Please don't say it rhymes with "penis"
May 22, 2009 8:45 AM   Subscribe

How do you pronounce the last name of Emmanuel Levinas?

The Wikipedia entry indicates that the accent is on the middle syllable, but it specifies that that's the "French pronunciation," so I'm not sure if we Yanks ought to pronounce it differently.

I've heard it said:
"LEH-vee-noss"
"leh-vee-NOSS"
"leh-VINE-us"
and, then, just this week, I heard someone pronounce it
"leh-VEEN-us"
And I really hope that's not it. I just don't want the guy's name to rhyme with "penis".

Anyone know for sure?
posted by AngerBoy to Writing & Language (10 answers total)
 
American here, I pronounce it leh-VINE-us.
I know a scholar who works on him professionally, Canadian with some UK and German connections, and she pronounces it LEH-vee-noss.
posted by LobsterMitten at 8:53 AM on May 22, 2009


I've always heard it pronounced "levy-NOSS" or "levy-NAH" which I think Wikipedia is supporting, though I'm a little hazy on interpreting IPA pronunciation code.
posted by ga$money at 8:56 AM on May 22, 2009


I'm almost certain it was the last one; he lived most of his life in France, and would have preferred the French pronunciation. That's how I've heard it from the few French philosophy professors I've had.

As far as it rhyming with “penis,” funny story: at the school I went to, St. John's College, Shlomo Pines once came to give a lecture. (Great Hebrew name.) The teacher who gave his introduction, apparently wanting to be polite, pronounced his last name like the evergreen trees. But when Shlomo took the podium, he looked down with a smile and said, “thank you very much, but it's okay to pronounce my name correctly: PEE-nus. That's PEE-nus. Go ahead and say it if you want to; it's not a dirty word.”

The whole room busted up laughing for a full minute. The ensuing lecture on the origins of Islamic philosophy among the Mutakallimun sects during the ninth century was very interesting, but for some reason I don't remember much beyond the introduction.
posted by koeselitz at 8:58 AM on May 22, 2009 [2 favorites]


Response by poster: @koeselitz:
Great story. I've got a similar one -
When I was in school, we studied Pines's translation of Maimonides' Guide for the Perplexed. At the end of the class session before we were to begin learning the Guide, the professor dismissed us with this reminder:
"I'll see you next week, and please everyone, don't forget to bring your Pines."

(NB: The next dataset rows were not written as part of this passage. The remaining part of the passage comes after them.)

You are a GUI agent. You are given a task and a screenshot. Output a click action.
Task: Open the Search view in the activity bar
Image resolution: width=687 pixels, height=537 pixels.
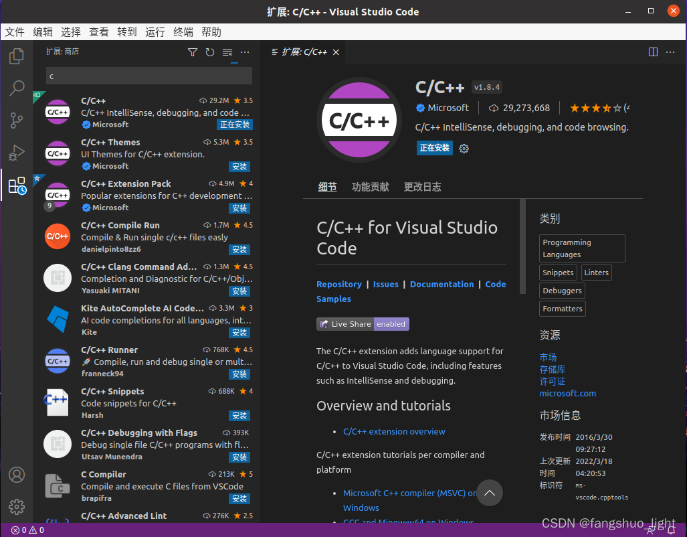pyautogui.click(x=17, y=88)
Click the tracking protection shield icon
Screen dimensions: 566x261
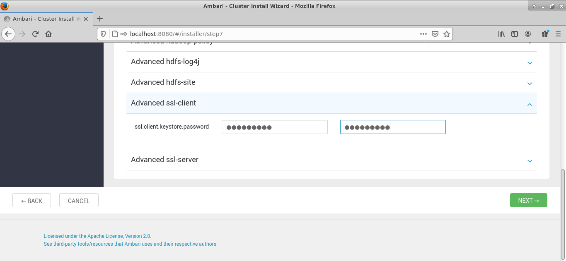click(103, 34)
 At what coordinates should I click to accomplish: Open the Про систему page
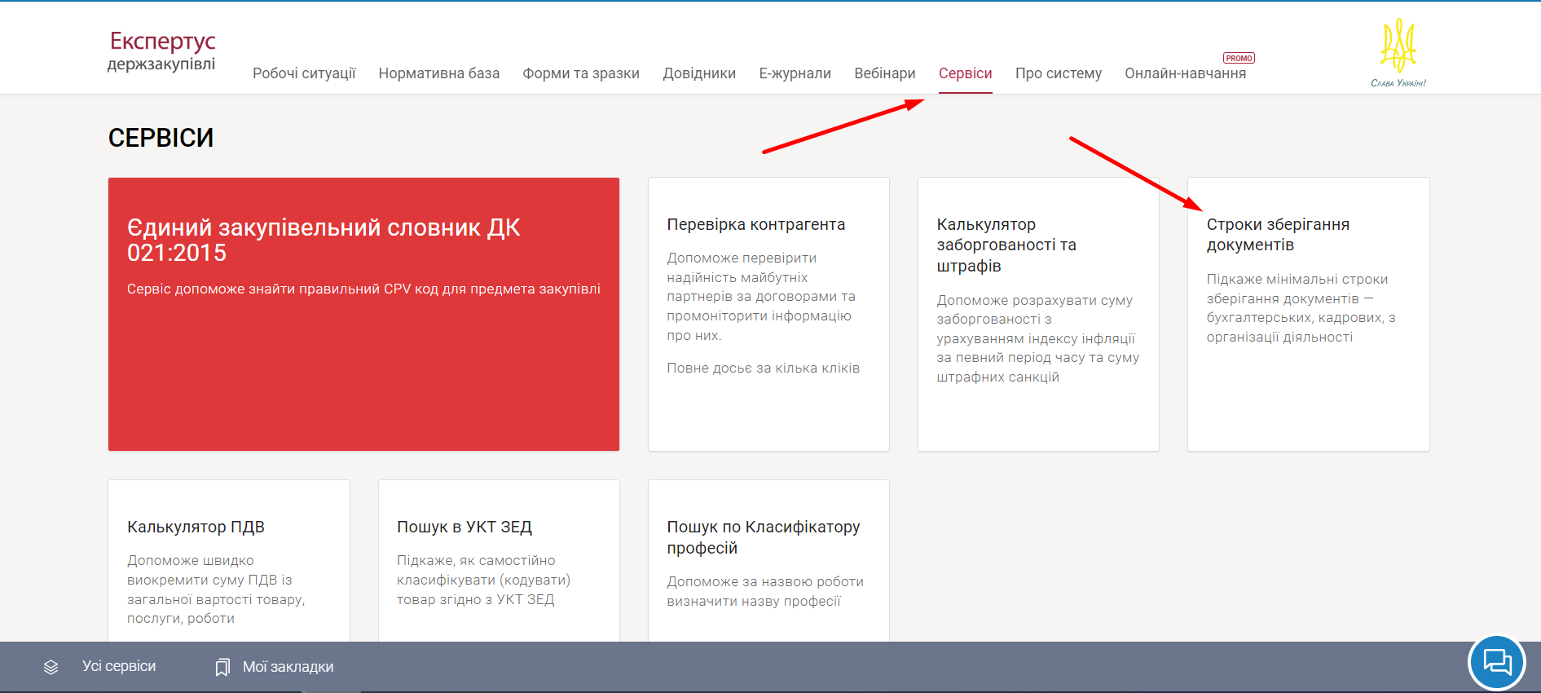click(x=1058, y=73)
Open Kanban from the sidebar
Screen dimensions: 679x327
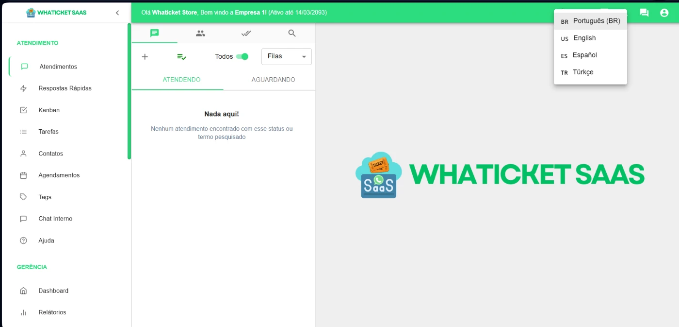(x=49, y=110)
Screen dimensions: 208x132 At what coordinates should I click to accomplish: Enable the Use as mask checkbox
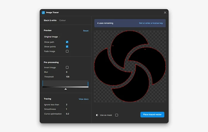click(116, 115)
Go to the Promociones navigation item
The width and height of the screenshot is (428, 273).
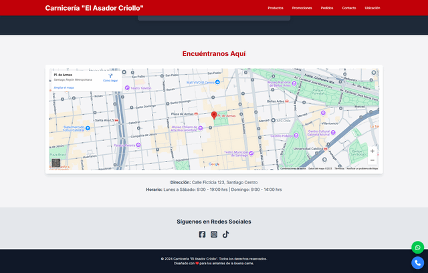(302, 8)

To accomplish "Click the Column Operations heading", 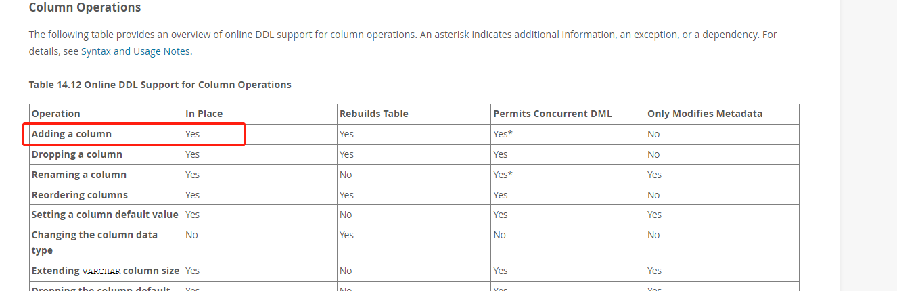I will (85, 8).
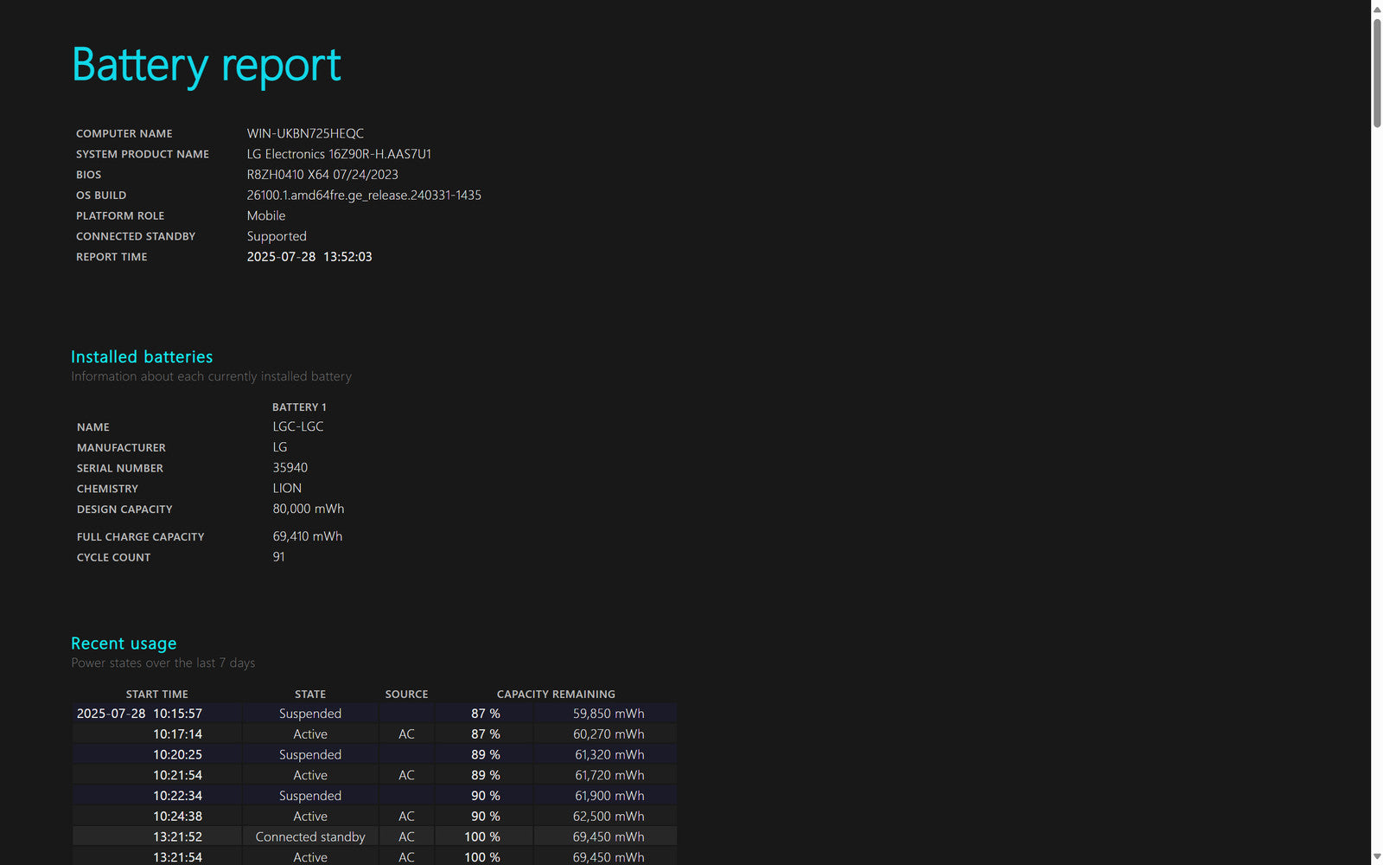This screenshot has width=1383, height=865.
Task: Click the Installed batteries heading
Action: click(142, 357)
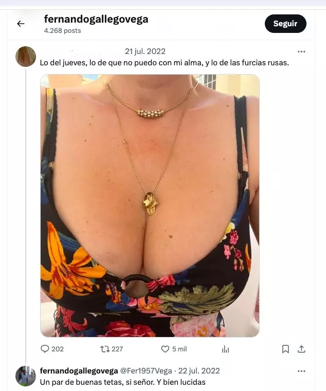Click the 22 jul. 2022 reply timestamp

click(x=199, y=371)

(It loses something in print, but it was hilarious.)
posted by AngerBoy at 9:03 AM on May 22, 2009 [2 favorites]


Here is his name being pronounced in French around 0:35. I think I heard leh-veen-us.
posted by Pants! at 9:15 AM on May 22, 2009


I've heard it pronounced the first way by the three or four professors I've had who have spoken of him.
posted by runningwithscissors at 9:17 AM on May 22, 2009


Best answer: It's pronounced as if it were spelled Lévinas (though the accent aigu is not written), in other words just as Wikipedia says, [leviˈna(s)] or lay-vee-NAHSS if you anglicize it. (I've always pronounced the final -s, as does the speaker in the clip Pants! provides.) "LEH-vee-noss" is an acceptable anglicized form (though I'd expect to hear it more from Brits, who tend to move French stress to the first syllable more than Yanks); "leh-VINE-us" and "leh-VEEN-us" are just ignorant.
posted by languagehat at 10:28 AM on May 22, 2009 [2 favorites]


I'm not sure I can distinguish between the first and second (i.e., whether the stress is on first or last syllable) but I have never heard it pronounced so it rhymes with penis, nor so that the last "s" is silent, and I've heard it pronounced by a large number of people (including Simon Critchley & Robert Bernasconi, as well as many other published philosophers who discuss Levinas).

It seems like the stress is pretty even, to me, possibly heavier on the first, so LEH-vee-nas, but I'd be fine calling it levy-NOSS too. But le-VEE-nis or le-VI-nus or levy-NAH I don't recall.

This is at least an accepted way to pronounce it, even if it turns out there is a more technically "correct" way (could be like pronouncing "Sartre" the french way, seen as kind of pretentious, so plenty of philosophers just say "Sart" or something).
posted by mdn at 10:43 AM on May 22, 2009


I interviewed Emmanuel Levinas at his flat in Paris just over 20 years ago as part of the research for my (never finished) dissertation on his work. I said "leh-vee-noss" with the three syllables being accented almost equally strongly, and he didn't seem to mind (he corrected me on several other points, though, over the course of our time together). Like mdn, I would say that le-VEE-nis and le-VI-nus are certainly wrong.
posted by muhonnin at 1:14 PM on May 22, 2009 [1 favorite]


I said Leh VEE nuhs and Seyla Benhabib corrected me: "LEH vee nuhs." I think she knows.